Remember to Munge Your Headers!

So for work, I’ve been hacking on the Selective Forwarding Unit (SFU) that we use to send media between clients. Through this, I’ve found a couple bugs, one of which had quite a long but rewarding debugging journey.

The Bug

This bug manifested in such a weird way that I didn’t actually catch it at first. Regular audio and video streams worked just fine. Screenshares would start, but then crawl to a halt after the first few frames, or after a couple seconds. I wasn’t catching this bug at first because I was sharing my static desktop and wasn’t expecting it to change; only after I started doing more intensive tests, running a clock on the screenshare for exact timing, did I notice that things were weird.

Debugging

At this point, I had done enough other debugging to have a fairly standard checklist of things to look at. As usual, chrome://webrtc-internals was my go-to.

Looking at the graphs for the screenshare upload, I was seeing plenty of packets sent, as well as a burst of packets whenever there was large activity on the screen.

outbound-rtp graphs

remote-inbound-rtp graphs

So, I could rule out:

  • The upload transceiver not getting created
  • The connection not getting negotiated
  • The upload MediaStream not getting attached to the transceiver

Next, I looked at the download side. I saw a graph that matched almost exactly what I was seeing on the screen: a burst of packets, and then nothing.

inbound-rtp graphs

Because I was seeing something, I could rule out the same things as with the upload. Which was concerning, because up until this point that’s all I had been checking. It seemed I needed to dig a little further.

I first fired up Wireshark to confirm that, indeed, packets were actually being sent from the SFU to the downloader. This was weird to me, since Wireshark was reporting packets being sent even though Chrome wasn’t reporting any packets

I then ran Chrome in debug logging mode and looking at a live tail of chrome_debug.log. In this, I saw a very suspicious log message being spammed a bunch as soon as the faulty screenshare started:

[6612:28688:1011/191519.091:VERBOSE1:rtp_transport.cc(196)] Failed to demux
RTP packet: PT=96 SSRC=2139439780 MID=e^A
[6612:28688:1011/191519.091:VERBOSE1:rtp_transport.cc(196)] Failed to demux
RTP packet: PT=96 SSRC=2139439780 MID=e^B
[6612:28688:1011/191519.091:VERBOSE1:rtp_transport.cc(196)] Failed to demux
RTP packet: PT=96 SSRC=2139439780 MID=e^C

Those ^ characters were actually unprintable! (Just had to reproduce them here as text). It was looking like uninitialized memory, or a counter, and the very least, something that should never have been encoded as text. The relevant line in chromium confirmed that yes, something was going very wrong, since this value should always be a string in a properly-encoded packet. Somehow, the SFU was sending malformed packets!

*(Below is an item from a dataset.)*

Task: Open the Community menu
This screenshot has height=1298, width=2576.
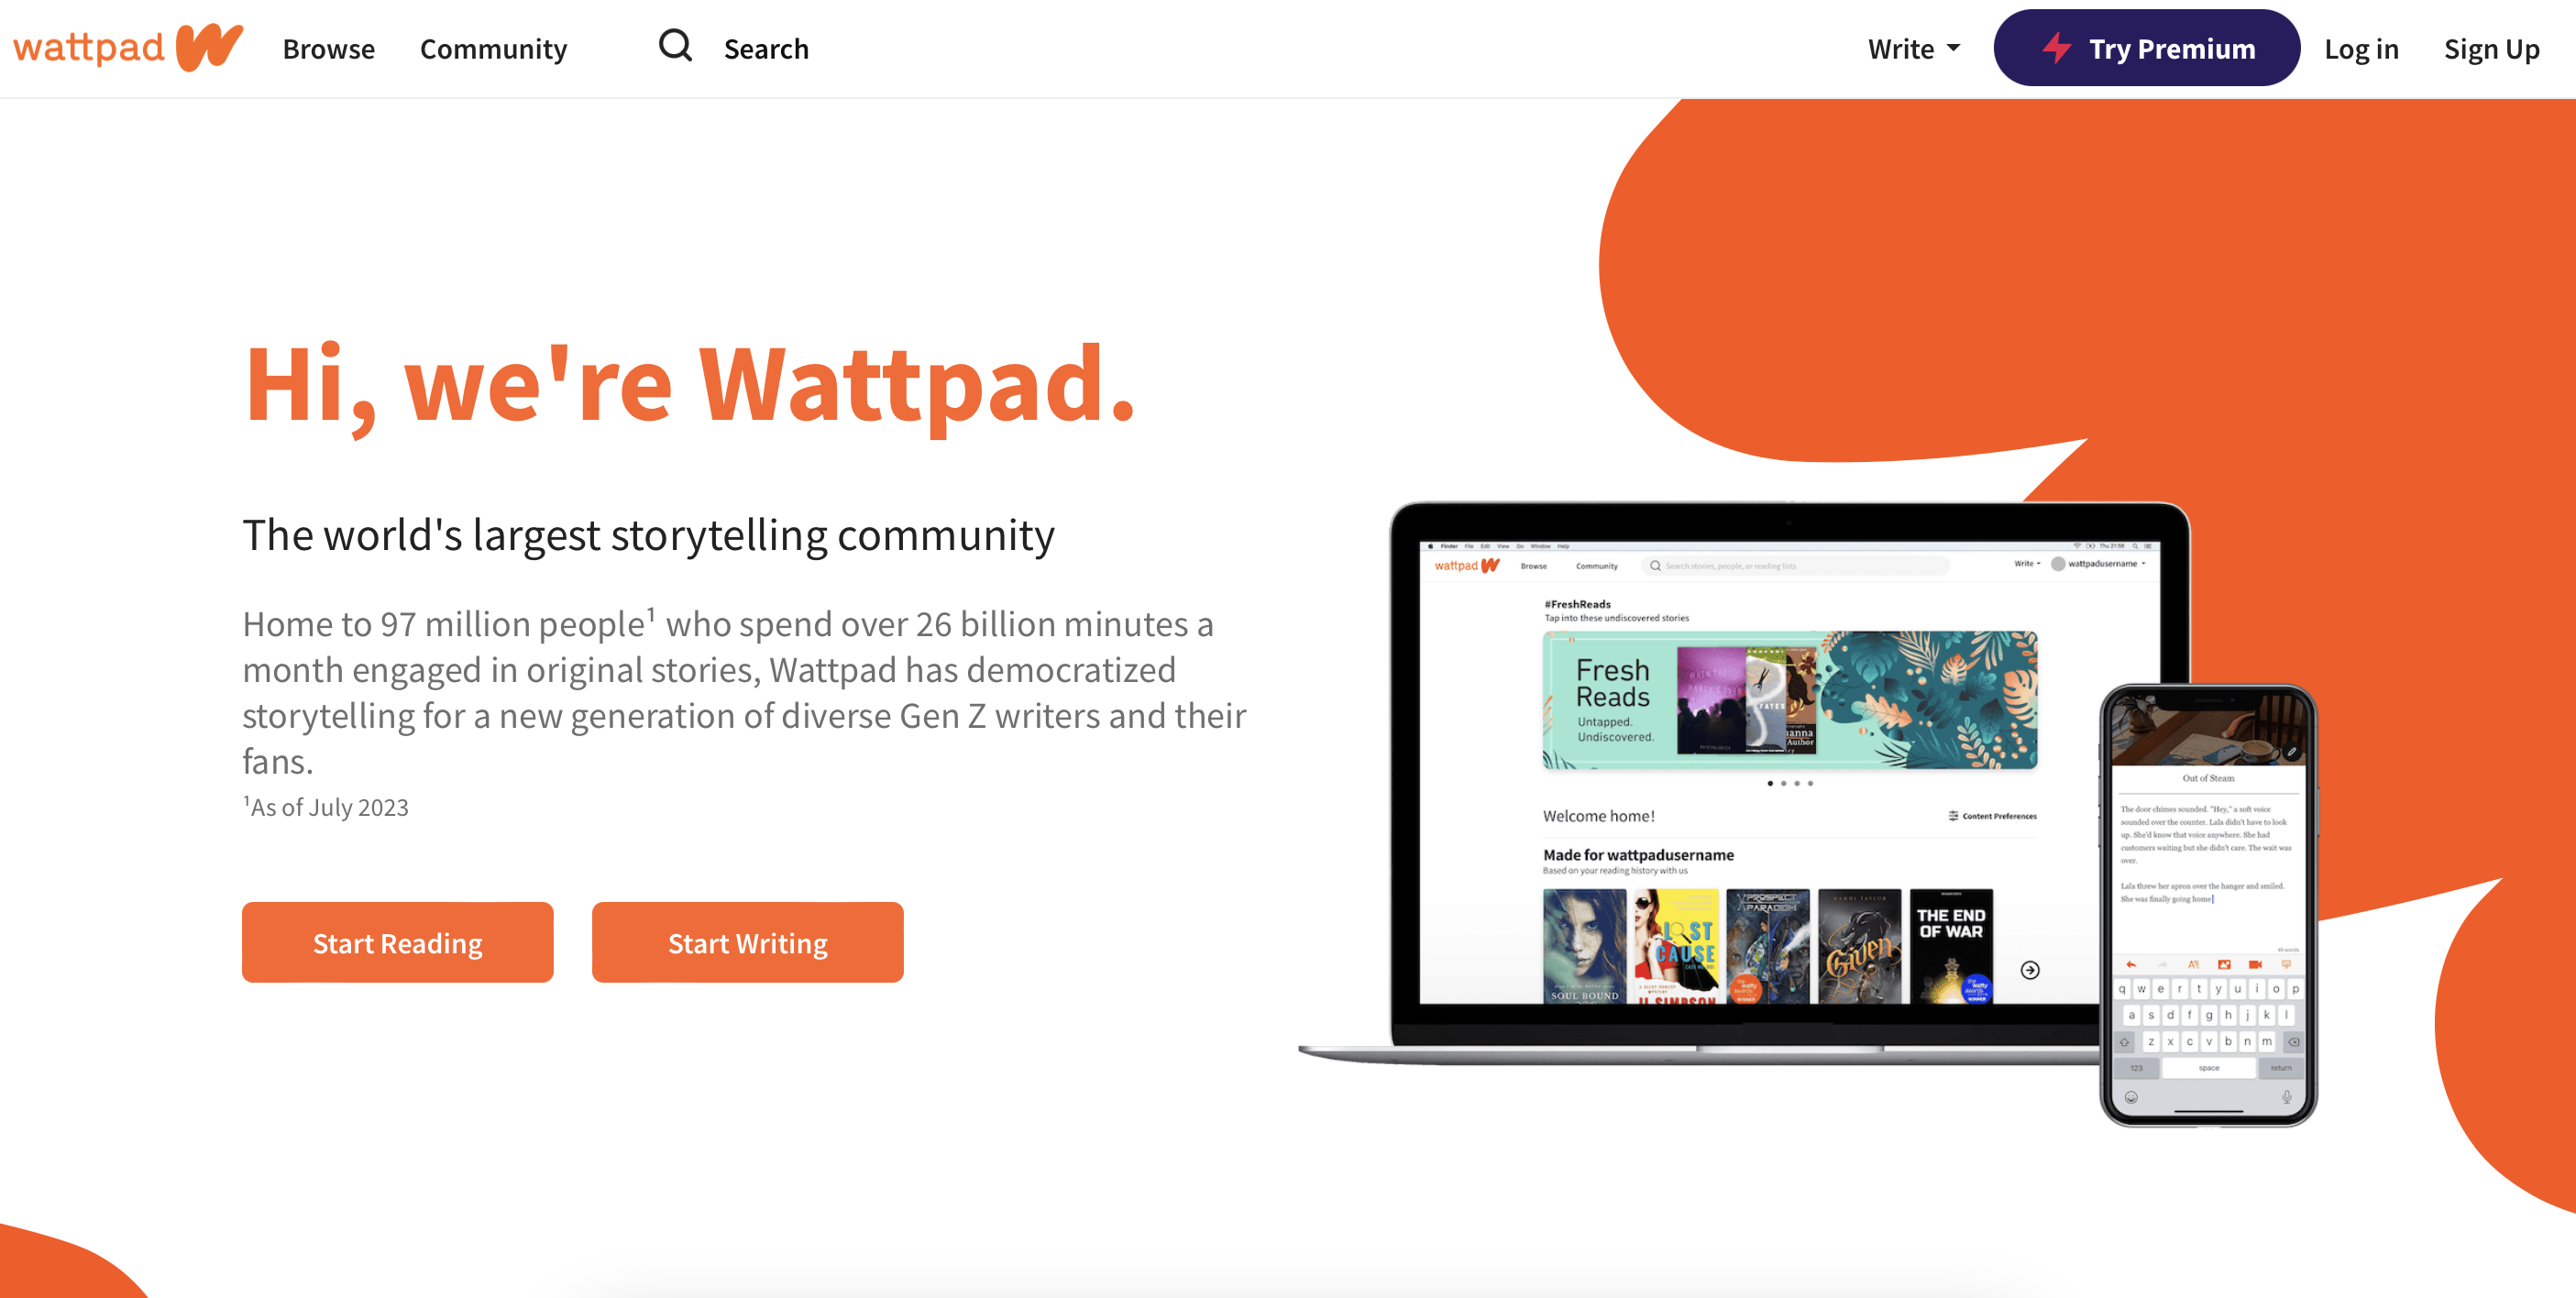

Where Does This Value Come From?

This MID (Media Identifier) value is supposedly to distinguish between different media sections when multiple are bundled together. In practice, the SSRC (Synchronization Source) value seems to be more than enough, but the WebRTC standard requires that MIDs be supported if multiple streams are bundled in one connection. To save on the overhead of creating connections, we do bundle the screenshare downloads with the camera downloads, and looking at the session descriptions it was clear that this header extension was being negotiated.

What Are Header Extensions?

Header Extensions are defined in RFC8285 and are basically little bits of extra data that don’t need to be in all RTP packets, and are negotiated per-stream like everything else in the SDP1. To save on bandwidth, each of the possible header extensions represented by a URI (Universal Resource Identifier) gets mapped to an ID determined by the offering participant. An example mapping looks like this:

a=extmap:3
http://www.ietf.org/id/draft-holmer-rmcat-transport-wide-cc-extensions-01
a=extmap:4 urn:ietf:params:rtp-hdrext:sdes:mid

This means that packets will have data for header extension ID 3 is fed into the transport-wide congestion control mechanism, and data for header extension ID 4 is the MID for the packet.

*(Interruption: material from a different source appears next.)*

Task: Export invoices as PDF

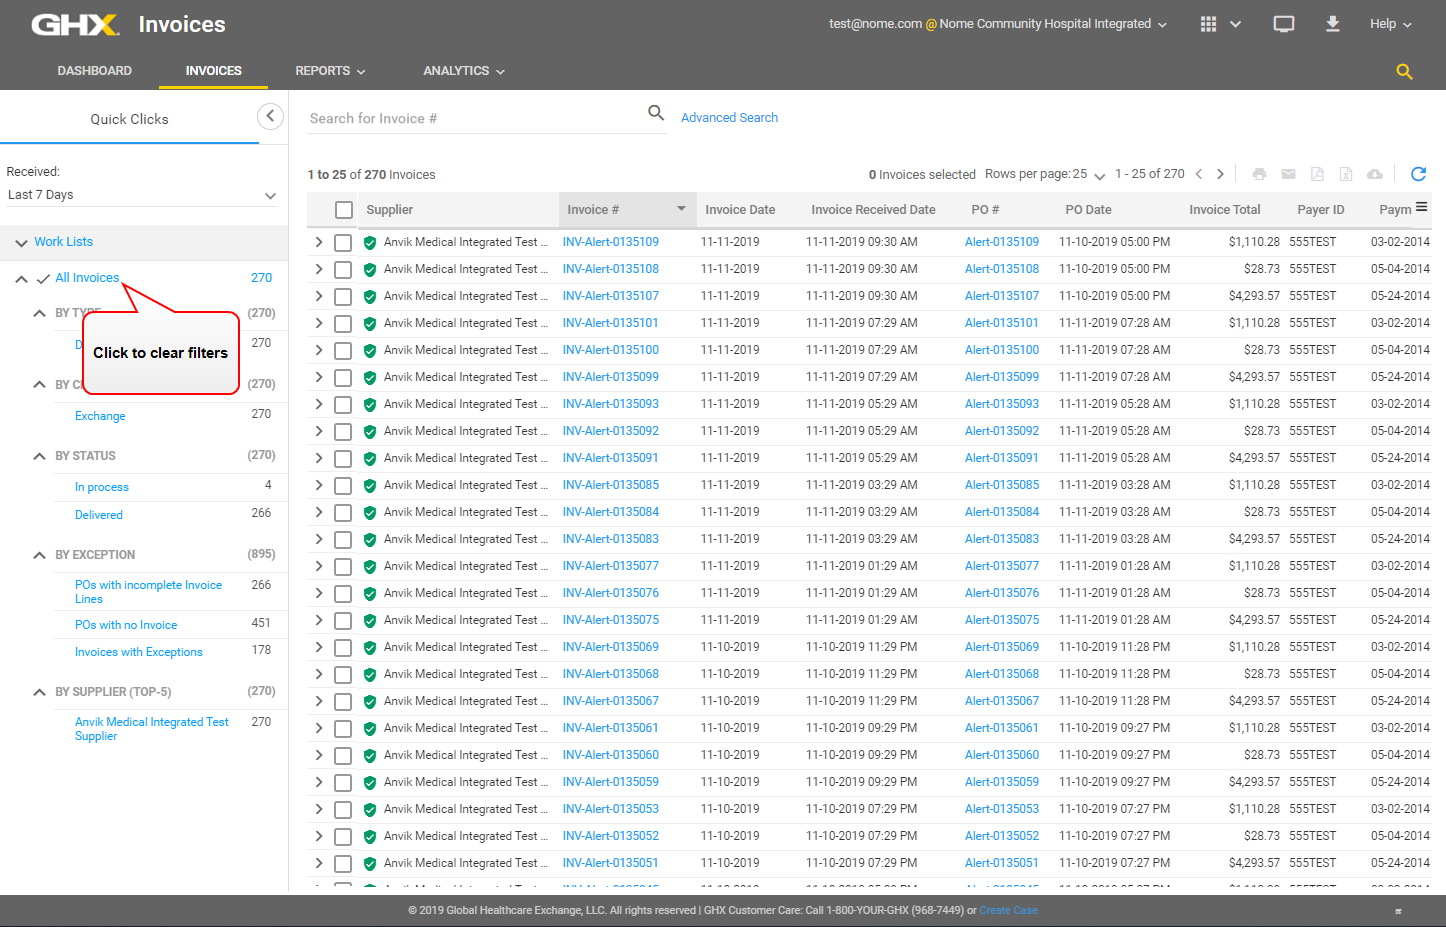Action: tap(1317, 173)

Because the malformed MIDs are specified in a header extension, I decided to dump all header extensions for screenshare packets coming out of the SFU, and sure enough, the header extension ID for the MID extension was present and being set to invalid values!

The Solution

Due to the nature of the SFU, the header extension id mappings can be different for the uploading participant and the downloading participant. And, as it turned out, we were not properly stripping all header extensions from uploader packets before forwarding them to the downloaders. The correct thing to do (which we were already doing for some header extensions) is to store any header extension data out-of-band for forwarded packets, and just before sending the packet to the downloader, add back in the header extensions with the correct ids for that download stream.

And that’s it! Hope you were able to take something away from this debugging journey, I sure learned a lot about WebRTC as I went.

Footnotes

  1. The SDP also contains negotiation for media codecs, codec extensions, what streams exist, etc.